[Stored data]
····················

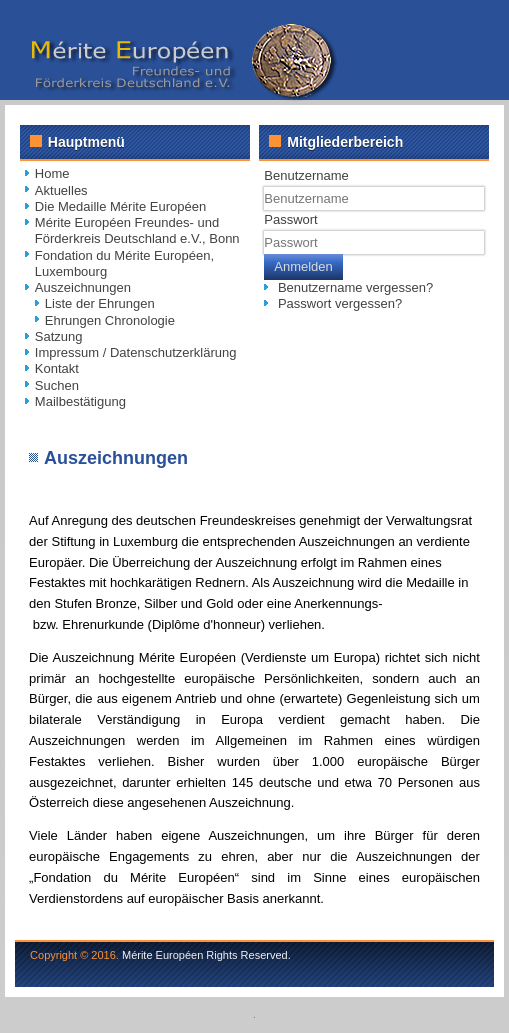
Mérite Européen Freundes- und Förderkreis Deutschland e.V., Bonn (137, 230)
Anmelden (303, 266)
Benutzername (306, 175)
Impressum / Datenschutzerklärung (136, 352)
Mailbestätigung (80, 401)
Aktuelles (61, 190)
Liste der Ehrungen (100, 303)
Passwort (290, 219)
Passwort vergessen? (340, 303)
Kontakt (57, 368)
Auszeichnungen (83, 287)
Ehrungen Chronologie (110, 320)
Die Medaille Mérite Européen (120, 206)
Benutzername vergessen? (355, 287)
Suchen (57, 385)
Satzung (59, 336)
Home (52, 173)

····················

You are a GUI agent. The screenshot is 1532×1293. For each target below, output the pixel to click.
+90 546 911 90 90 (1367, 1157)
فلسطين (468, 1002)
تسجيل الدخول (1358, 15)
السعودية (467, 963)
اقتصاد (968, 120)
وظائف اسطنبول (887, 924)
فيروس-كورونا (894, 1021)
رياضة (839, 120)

····················

WHAT THE TASK REQUIRES -
Transcribe the records verbatim, starting at the line containing "تسجيل الدخول (1358, 15)" and ending at the line containing "رياضة (839, 120)", both lines included.

RESULT -
تسجيل الدخول (1358, 15)
السعودية (467, 963)
اقتصاد (968, 120)
وظائف اسطنبول (887, 924)
فيروس-كورونا (894, 1021)
رياضة (839, 120)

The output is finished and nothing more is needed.